_EXERCISE GOAL_
This exercise calls for every line of the listing below that contains the word "computer".

◆ ◆ ◆ ◆ ◆ ◆ ◆

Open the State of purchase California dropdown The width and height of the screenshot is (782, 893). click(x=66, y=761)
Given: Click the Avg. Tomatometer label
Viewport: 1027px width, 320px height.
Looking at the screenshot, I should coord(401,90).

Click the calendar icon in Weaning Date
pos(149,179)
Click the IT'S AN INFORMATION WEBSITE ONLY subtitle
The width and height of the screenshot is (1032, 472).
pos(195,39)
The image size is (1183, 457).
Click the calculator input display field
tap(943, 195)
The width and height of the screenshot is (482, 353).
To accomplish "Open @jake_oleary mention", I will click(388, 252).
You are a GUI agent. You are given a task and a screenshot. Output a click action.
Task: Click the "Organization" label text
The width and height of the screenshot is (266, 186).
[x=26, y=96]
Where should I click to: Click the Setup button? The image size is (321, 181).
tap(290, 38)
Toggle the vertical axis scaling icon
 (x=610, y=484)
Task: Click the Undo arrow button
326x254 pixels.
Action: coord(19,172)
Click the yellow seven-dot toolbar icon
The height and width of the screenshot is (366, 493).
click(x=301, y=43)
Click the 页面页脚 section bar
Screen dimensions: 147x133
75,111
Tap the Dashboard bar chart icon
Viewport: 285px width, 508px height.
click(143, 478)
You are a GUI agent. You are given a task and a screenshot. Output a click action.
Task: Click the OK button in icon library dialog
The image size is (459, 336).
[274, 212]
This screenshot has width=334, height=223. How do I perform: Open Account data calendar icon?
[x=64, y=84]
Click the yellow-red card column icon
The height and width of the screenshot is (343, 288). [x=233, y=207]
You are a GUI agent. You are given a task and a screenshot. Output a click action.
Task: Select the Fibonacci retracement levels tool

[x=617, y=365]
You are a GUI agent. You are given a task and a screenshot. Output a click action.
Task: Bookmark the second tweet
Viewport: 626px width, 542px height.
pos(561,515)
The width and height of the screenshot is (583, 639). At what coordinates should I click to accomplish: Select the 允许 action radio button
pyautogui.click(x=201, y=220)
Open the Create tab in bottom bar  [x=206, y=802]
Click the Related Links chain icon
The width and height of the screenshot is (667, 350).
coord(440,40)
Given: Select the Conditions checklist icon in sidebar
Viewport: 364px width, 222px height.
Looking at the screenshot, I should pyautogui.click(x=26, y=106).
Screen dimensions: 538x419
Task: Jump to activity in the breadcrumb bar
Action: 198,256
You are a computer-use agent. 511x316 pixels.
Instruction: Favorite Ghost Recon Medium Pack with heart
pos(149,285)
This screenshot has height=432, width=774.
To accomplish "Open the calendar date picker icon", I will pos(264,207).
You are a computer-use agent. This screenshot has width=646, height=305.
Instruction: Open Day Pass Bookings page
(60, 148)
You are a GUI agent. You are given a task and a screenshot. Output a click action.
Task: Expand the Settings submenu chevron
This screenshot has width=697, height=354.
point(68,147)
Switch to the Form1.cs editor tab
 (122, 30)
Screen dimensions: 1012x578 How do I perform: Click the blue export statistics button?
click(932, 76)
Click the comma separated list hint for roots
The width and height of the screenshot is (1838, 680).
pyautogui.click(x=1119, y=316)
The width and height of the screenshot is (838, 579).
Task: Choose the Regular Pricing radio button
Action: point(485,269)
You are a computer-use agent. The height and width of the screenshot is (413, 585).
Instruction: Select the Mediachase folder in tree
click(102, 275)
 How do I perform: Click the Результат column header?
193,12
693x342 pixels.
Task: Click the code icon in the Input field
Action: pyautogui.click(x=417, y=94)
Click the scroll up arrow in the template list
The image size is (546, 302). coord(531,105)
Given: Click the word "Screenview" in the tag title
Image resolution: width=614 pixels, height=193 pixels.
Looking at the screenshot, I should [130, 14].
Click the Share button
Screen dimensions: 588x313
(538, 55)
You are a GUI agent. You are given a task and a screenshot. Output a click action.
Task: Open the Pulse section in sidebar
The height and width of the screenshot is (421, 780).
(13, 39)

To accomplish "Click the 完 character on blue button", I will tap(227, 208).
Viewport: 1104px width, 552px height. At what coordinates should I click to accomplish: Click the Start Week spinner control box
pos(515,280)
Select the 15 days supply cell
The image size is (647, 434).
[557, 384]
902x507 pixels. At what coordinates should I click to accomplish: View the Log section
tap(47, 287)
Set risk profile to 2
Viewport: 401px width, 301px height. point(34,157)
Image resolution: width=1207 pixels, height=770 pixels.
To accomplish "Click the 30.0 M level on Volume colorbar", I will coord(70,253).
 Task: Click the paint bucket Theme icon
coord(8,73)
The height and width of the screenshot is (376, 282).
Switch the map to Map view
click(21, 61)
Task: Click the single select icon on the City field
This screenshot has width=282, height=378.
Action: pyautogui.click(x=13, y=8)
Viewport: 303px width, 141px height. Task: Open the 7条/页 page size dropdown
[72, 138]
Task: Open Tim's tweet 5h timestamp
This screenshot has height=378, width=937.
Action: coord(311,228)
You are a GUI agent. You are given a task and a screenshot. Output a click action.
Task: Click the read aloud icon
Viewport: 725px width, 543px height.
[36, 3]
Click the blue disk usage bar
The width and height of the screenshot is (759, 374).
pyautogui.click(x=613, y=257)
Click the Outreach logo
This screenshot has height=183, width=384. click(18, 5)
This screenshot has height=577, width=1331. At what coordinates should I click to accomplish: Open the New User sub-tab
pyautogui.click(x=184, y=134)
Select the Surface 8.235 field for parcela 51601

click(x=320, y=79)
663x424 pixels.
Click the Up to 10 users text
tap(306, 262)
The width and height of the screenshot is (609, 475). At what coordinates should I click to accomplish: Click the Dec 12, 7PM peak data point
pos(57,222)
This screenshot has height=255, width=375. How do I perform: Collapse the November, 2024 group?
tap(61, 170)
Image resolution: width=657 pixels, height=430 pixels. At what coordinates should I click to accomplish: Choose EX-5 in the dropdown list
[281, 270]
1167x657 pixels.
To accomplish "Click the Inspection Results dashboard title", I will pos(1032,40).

◆ ◆ ◆ ◆ ◆ ◆ ◆

_RESPONSE_
You are a computer-use agent. 511x316 pixels.
You are a computer-use agent. This screenshot has width=646, height=305.
You are a computer-use agent. The height and width of the screenshot is (413, 585).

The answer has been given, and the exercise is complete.